■ GIVEN EXERCISE
Rewrite the material below with every "coordinate" changed to "position" and nothing else altered. Omit the pictures from your version.

■ DATA ENTRIES

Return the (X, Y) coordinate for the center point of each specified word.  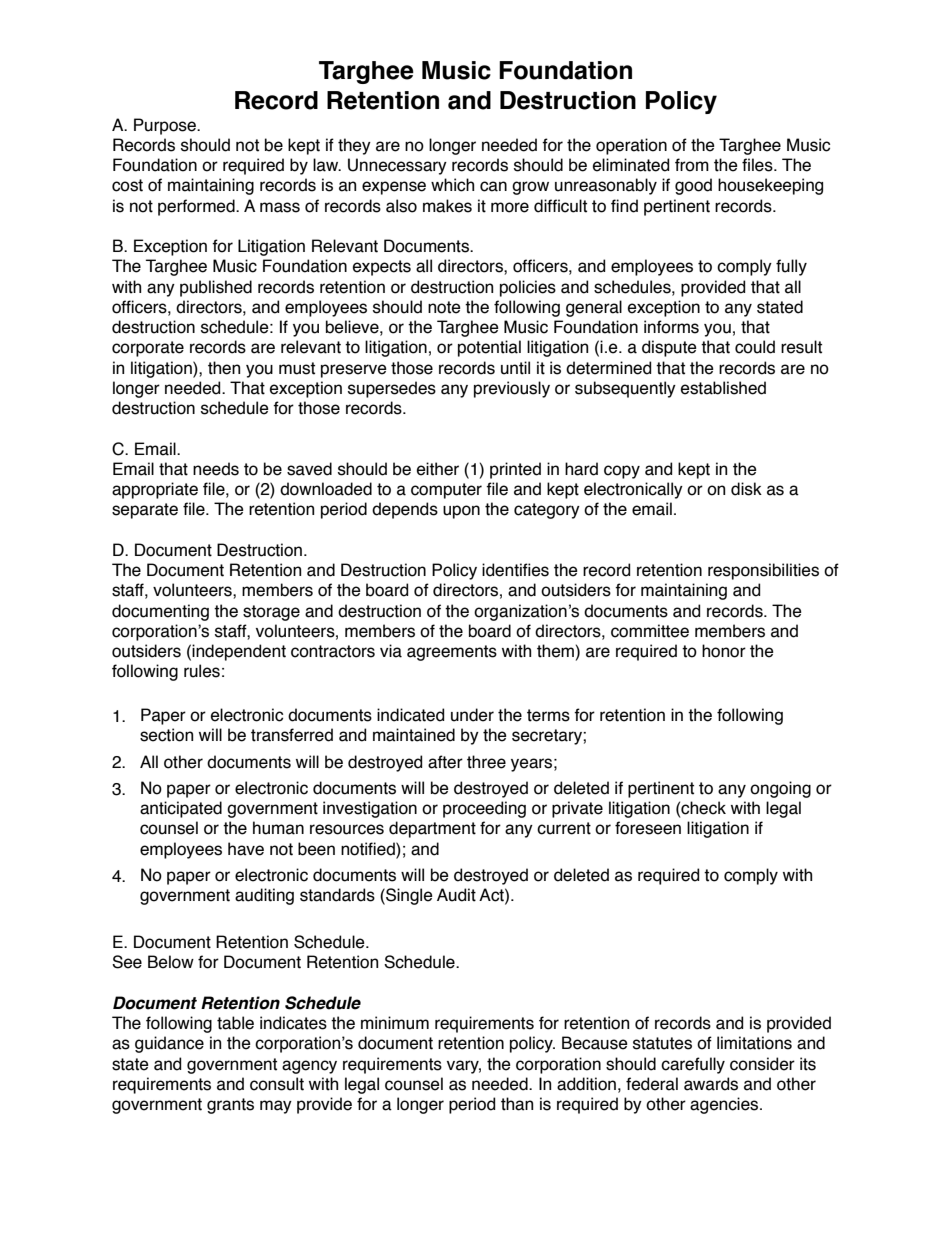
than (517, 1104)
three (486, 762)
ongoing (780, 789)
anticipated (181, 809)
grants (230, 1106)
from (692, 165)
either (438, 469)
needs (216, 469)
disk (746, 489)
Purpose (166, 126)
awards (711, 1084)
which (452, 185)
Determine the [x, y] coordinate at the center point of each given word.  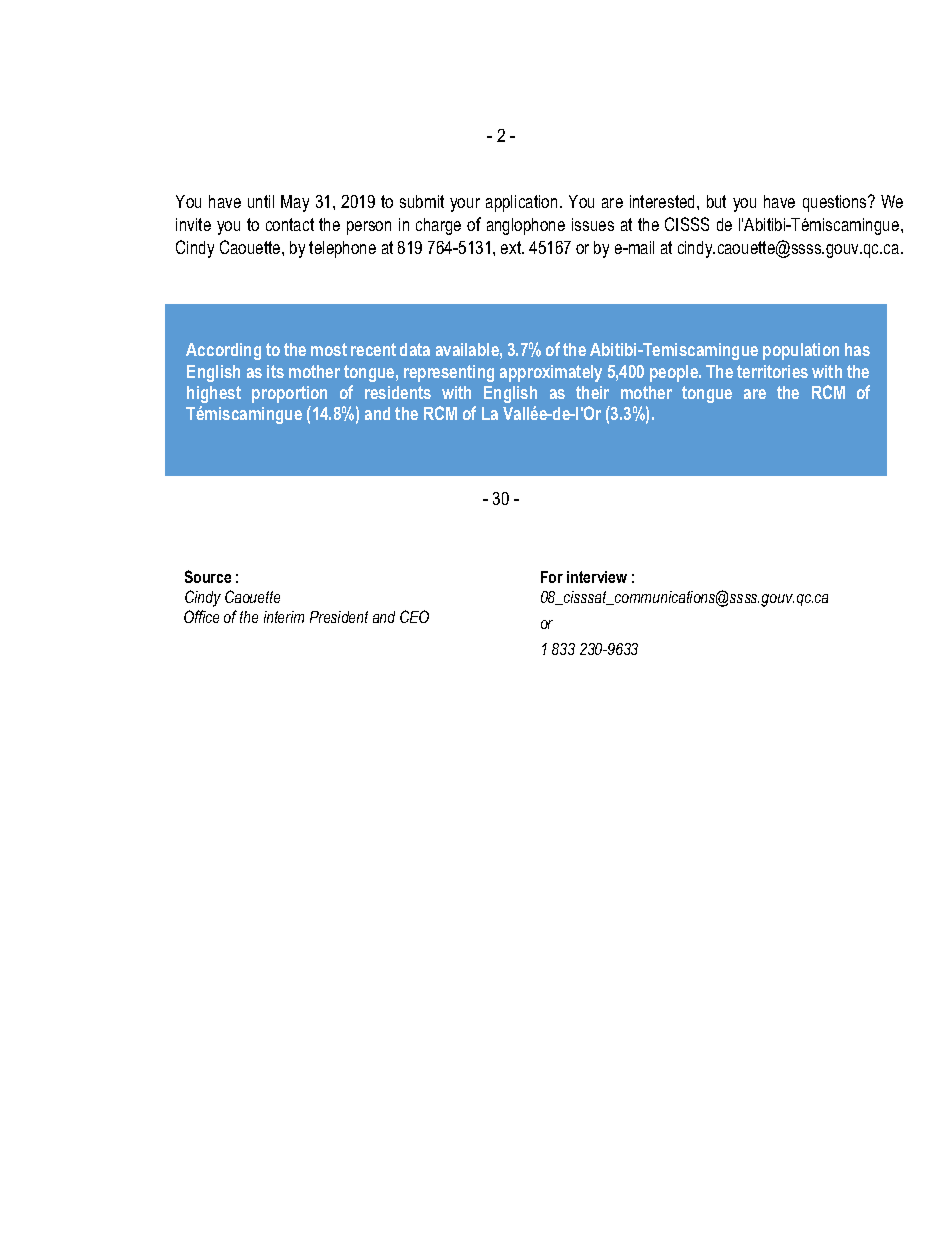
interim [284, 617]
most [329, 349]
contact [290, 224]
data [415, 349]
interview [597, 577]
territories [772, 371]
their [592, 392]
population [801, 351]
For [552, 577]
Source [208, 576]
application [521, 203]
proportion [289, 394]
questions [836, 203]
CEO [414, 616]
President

■ RESULT FOR THIS TASK
Return the (X, Y) position for the center point of each specified word.  
than (517, 1104)
three (486, 762)
ongoing (780, 789)
anticipated (181, 809)
grants (230, 1106)
from (692, 165)
either (438, 469)
needs (216, 469)
disk (746, 489)
Purpose (166, 126)
awards (711, 1084)
which (452, 185)
Determine the [x, y] position at the center point of each given word.  
interim [284, 617]
most [329, 349]
contact [290, 224]
data [415, 349]
interview [597, 577]
territories [772, 371]
their [592, 392]
population [801, 351]
For [552, 577]
Source [208, 576]
application [521, 203]
proportion [289, 394]
questions [836, 203]
CEO [414, 616]
President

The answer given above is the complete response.